The shadow of death hovered over the sleeping armies. But a few miles apart they lay, thousand upon thousand, covering the frozen earth like a pall—the one exultant with victory gained, and eager for the morning to reap their harvest, the other equally eager and equally confident. But Death, looking down, laughed, well pleased. What mattered to him the paltry triumph of green or red. His feast he knew was assured.
The hours passed, the darkness deepened, and then rapidly began to fade, the splendour of the stars dulled. A figure—one of three British soldiers lying apart from the rest—stirred in his sleep, and suddenly awoke. He sat up, with a loud clanging in his ears, for the telephone-bell at his feet had spoken sharply, and now it was ringing again, a continuous vibrating sound.
The signal for the curtain's rising had come.
"That you, Sir Hector?" breathed a voice along the wires, that of Lord Fellowes, five miles ahead. "I'm going on, sir."
A quarter of an hour, half an hour, three-quarters of an hour passed, but still the silence remained unbroken, though the black was all grey now. Then suddenly Graeme sprang up, his body quivering and his eyes staring ahead.
"Surely that was a shot? And, yes, another; heavy firing now and—and it is—it is cheering. They've done it," and Hector pounced on the sleeping Godwin and shook him awake.
"Bloody victory!" he shouted. "D'ye hear, Old Slugabed? Get up, blast you, and rouse the army. Bring 'em on at a double after me, Hearts of Oak leading, don't forget that. Sound the 'rouse,' Trumpeter; Bobby, come on with me," and away flew Graeme to his horse, the high notes of the bugles now ringing through the dawn—their sound soon to be drowned in the swelling roar of the waking army.
"Forward, forward," he shouted, and was gone, swallowed up in the icy morning mist. His horse's hoofs rang on the iron-bound road, as he thundered on to the ridge ahead, whence a confused shouting was heard, punctuated with the dull thudding of shots and the scream of dying horses.
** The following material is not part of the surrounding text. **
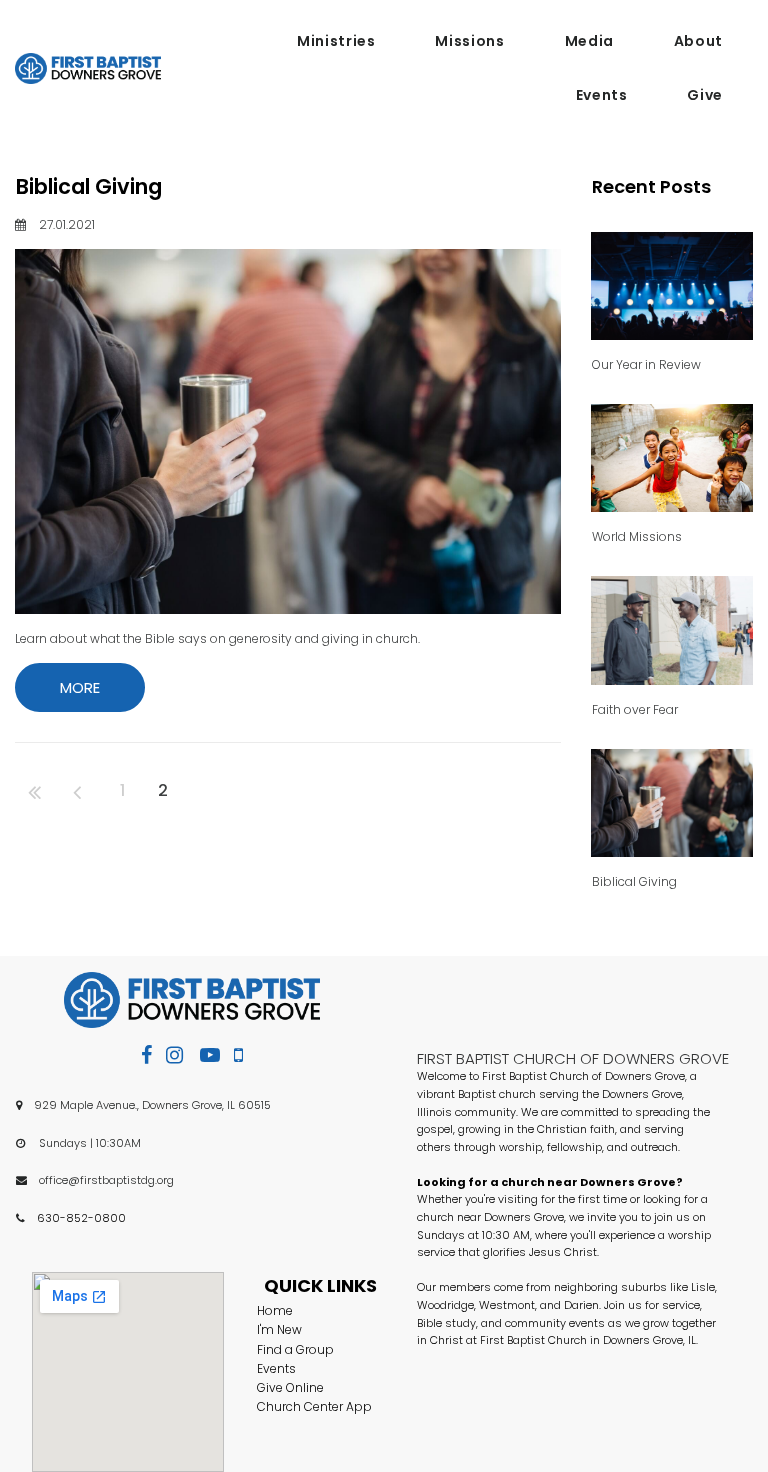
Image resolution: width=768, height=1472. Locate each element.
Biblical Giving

On he rushed, the ridge rising darkly before him, and then he was at its foot, and up and through the trees that clothed it, his horse shying at prone green figures and grim silent shapes of guns.
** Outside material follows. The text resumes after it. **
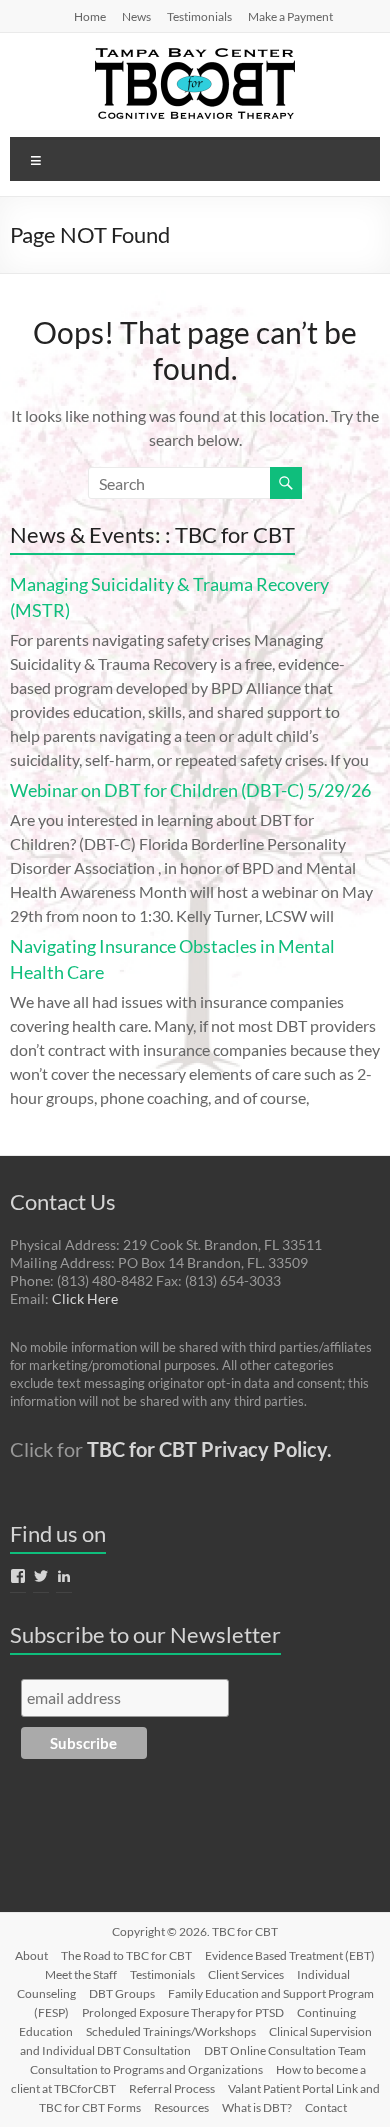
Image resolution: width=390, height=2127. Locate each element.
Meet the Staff (81, 1974)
At length he reached the top and drew rein, looking down into a huge cauldron of mist beyond, where a mighty conflict was now raging—a strange phantasmagoria of overturned tents, riderless horses, and fleeing phantom shapes of men.
Truly, a merry Christmas for Uriel, lying still and silent, with a broken bayonet in his breast, and his erstwhile jubilant army a shrieking mob of fugitives.